Ministério da Saúde amplia proteção contra a poliomielite com novo reforço vacinal para crianças
A partir de agosto de 2026, esquema contra a doença passa a contar com duas doses de reforço da vacina inativada, reforçando a estratégia para manter o Brasil livre do poliovírus
O Ministério da Saúde anunciou mudanças no Calendário Nacional de Vacinação contra a poliomielite. A partir de 3 de agosto de 2026, crianças passarão a receber uma segunda dose de reforço da vacina inativada poliomielite (VIP) aos quatro anos de idade. A medida foi oficializada por meio da Nota Técnica nº 64/2026 e faz parte das estratégias para fortalecer a proteção da população infantil e manter o Brasil livre da circulação do poliovírus.
Com a atualização, o esquema vacinal contra a poliomielite será composto exclusivamente pela VIP, aplicada em três doses aos 2, 4 e 6 meses de idade, seguidas de dois reforços: o primeiro aos 15 meses e o segundo aos 4 anos.

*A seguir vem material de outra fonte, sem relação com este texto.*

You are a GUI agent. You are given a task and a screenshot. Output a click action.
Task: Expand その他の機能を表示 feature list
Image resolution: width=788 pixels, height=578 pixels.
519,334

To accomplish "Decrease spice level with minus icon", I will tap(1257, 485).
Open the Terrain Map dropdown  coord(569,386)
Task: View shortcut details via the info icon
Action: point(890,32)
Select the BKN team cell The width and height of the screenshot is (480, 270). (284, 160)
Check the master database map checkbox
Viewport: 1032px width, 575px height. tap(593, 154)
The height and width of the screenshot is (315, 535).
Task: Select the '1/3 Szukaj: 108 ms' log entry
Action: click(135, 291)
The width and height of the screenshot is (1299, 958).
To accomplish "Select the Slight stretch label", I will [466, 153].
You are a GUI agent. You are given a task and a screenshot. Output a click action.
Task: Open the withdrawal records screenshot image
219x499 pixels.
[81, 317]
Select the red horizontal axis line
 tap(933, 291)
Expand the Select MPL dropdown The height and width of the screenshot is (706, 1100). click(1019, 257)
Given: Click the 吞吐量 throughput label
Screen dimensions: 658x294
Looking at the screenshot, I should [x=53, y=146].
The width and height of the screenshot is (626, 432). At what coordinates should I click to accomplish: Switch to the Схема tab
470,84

Segundo o Departamento do Programa Nacional de Imunizações (DPNI), a vacinação continua sendo a única forma eficaz de prevenção da doença, que pode causar paralisia irreversível e levar à morte em casos graves.
Vale ressaltar que essa segunda dose de reforço já fazia parte do calendário de vacinação infantil recomendado pela Sociedade Brasileira de Imunizações (SBIm), antes de sua incorporação às recomendações oficiais do Programa Nacional de Imunizações (PNI).
O Brasil não registra casos de poliomielite causada pelo poliovírus selvagem desde 1989 e recebeu, em 1994, a certificação de área livre da circulação do vírus, juntamente com os demais países das Américas. De acordo com o Ministério da Saúde, esse resultado é consequência das elevadas coberturas vacinais alcançadas ao longo de décadas de campanhas e ações de imunização.
A introdução do segundo reforço foi discutida pela Câmara Técnica Assessora em Imunizações (CTAI) com a participação de sociedades científicas, do Conselho Nacional de Secretários de Saúde (Conass), do Conselho Nacional de Secretarias Municipais de Saúde (Conasems) e da Organização Pan-Americana da Saúde (OPAS). A recomendação busca ampliar a proteção das crianças diante do risco de reintrodução do vírus em países que mantêm baixas coberturas vacinais.
O Ministério da Saúde orienta que crianças menores de cinco anos com esquemas vacinais incompletos devem ter a situação atualizada nos serviços de vacinação. As doses não recebidas poderão ser aplicadas até os 4 anos, 11 meses e 29 dias de idade, conforme avaliação da carteira de vacinação. A pasta também reforça a importância do registro adequado das aplicações nos sistemas oficiais de informação e do monitoramento de eventos adversos para garantir a segurança e a efetividade da vacinação.